● Polecenia:
a - W których wiekach Polska była potęgą w hodowli koni według tekstu o spotkaniu z Ulą Kowalczuk?
b - Kontynuuj tekst o spotkaniu poświęconym koniom i przysłowiom, zaczynając zaraz po jego ostatnim zdaniu.

● Dostarczony tekst:
Korzystasz z Internet Explorera 8 (lub starszego...)! W związku z tym: - ta strona będzie prawdopodobnie wyświetlać się nieprawidłowo, - najwyższy czas na aktualizację lub zmianę przeglądarki! ;)
reklama
reklama
Jaki koń jest, każdy widzi - spotkanie z Ulą Kowalczuk
"Koń jaki jest, każdy widzi" a "kto nie ma konia, ten musi pieszkami chodzić"
Przysłowia są mądrością Polaków, a konie przez wieki były ich dumą. To spotkanie traktować będzie o jednym i drugim.
Fakt, że w XVI i XVII wieku Polska była potęgą w hodowli koni, którymi zachwycały się wszystkie narody europejskie, spowodował,
że stały się one częścią naszej kultury i na stałe weszły do narodowej mitologii.

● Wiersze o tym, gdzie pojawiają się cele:

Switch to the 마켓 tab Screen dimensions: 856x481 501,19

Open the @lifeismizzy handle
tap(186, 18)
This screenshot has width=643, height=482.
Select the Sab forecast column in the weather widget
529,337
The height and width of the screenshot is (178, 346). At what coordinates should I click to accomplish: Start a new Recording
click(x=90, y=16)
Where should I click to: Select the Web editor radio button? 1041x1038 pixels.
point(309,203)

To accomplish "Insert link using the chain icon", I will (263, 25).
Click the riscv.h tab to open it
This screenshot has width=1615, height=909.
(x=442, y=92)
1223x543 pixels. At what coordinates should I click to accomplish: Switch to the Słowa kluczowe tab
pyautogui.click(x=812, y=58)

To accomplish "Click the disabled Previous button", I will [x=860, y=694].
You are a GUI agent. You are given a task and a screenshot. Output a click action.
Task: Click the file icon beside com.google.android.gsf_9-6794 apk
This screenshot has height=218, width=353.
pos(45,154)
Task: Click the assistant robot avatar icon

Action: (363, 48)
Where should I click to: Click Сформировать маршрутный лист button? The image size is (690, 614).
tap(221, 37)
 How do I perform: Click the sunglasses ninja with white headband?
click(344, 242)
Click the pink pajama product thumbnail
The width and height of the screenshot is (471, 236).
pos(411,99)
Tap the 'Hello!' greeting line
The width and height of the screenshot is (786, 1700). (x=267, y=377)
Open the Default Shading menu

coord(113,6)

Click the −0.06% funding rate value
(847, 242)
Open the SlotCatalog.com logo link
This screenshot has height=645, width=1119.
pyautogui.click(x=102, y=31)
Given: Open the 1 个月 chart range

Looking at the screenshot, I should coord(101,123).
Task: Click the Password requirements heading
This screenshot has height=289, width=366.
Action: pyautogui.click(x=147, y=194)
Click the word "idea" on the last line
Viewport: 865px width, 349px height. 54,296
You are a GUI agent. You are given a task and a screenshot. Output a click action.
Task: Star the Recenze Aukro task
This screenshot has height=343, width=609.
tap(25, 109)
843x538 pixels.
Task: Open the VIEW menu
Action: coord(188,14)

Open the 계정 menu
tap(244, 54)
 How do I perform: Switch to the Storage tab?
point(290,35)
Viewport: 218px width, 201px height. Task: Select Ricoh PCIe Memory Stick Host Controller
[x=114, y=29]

● Odpowiedzi:
a - W XVI i XVII wieku.

b -
Mamy przyjemność zaprosić Was na niezwykle oryginalne spotkanie z niezwykle interesująca osobowością - Panią Ulą Kowalczuk, autorką książki "Koń jaki jest, każdy widzi - czyli alfabetyczny zbiór 300 konizmów".
Krótko o książce:
To książka o przysłowiach, powiedzeniach i innych konstrukcjach językowych związanych z końmi nazwanych przeze mnie konizmami. Używają ich wszyscy Polacy - i ci, co kochają konie, i ci, którzy w ogóle nie mają z nimi do czynienia. Dajemy „konia z rzędem”, mamy „końskie zdrowie”, jesteśmy „kuci na 4 nogi”, potrafimy „stanąć dęba”, zażywamy „końską dawkę” leków, stajemy „w szranki”, otaczają nas „konie mechaniczne”, „dosiadamy swojego konika”. Nie ma dnia żeby w mediach ktoś nie użył jakiegoś konizmu, mówiąc np.: „okiełznałem ten temat”, „znają się jak łyse konie” lub „wygrali tę potyczkę w cuglach". Wśród dawnych powiedzeń znalazłam między innymi takie jak "Konia tanio nie ceń, króla o mało nie proś" lub "Upominek jak żmudzinek, jak fryz oracya". Jest ich w języku polskim ponad 800, niektóre też archaicznie brzmiące - ale przez to piękne.
A kim jest nasza prelegentka?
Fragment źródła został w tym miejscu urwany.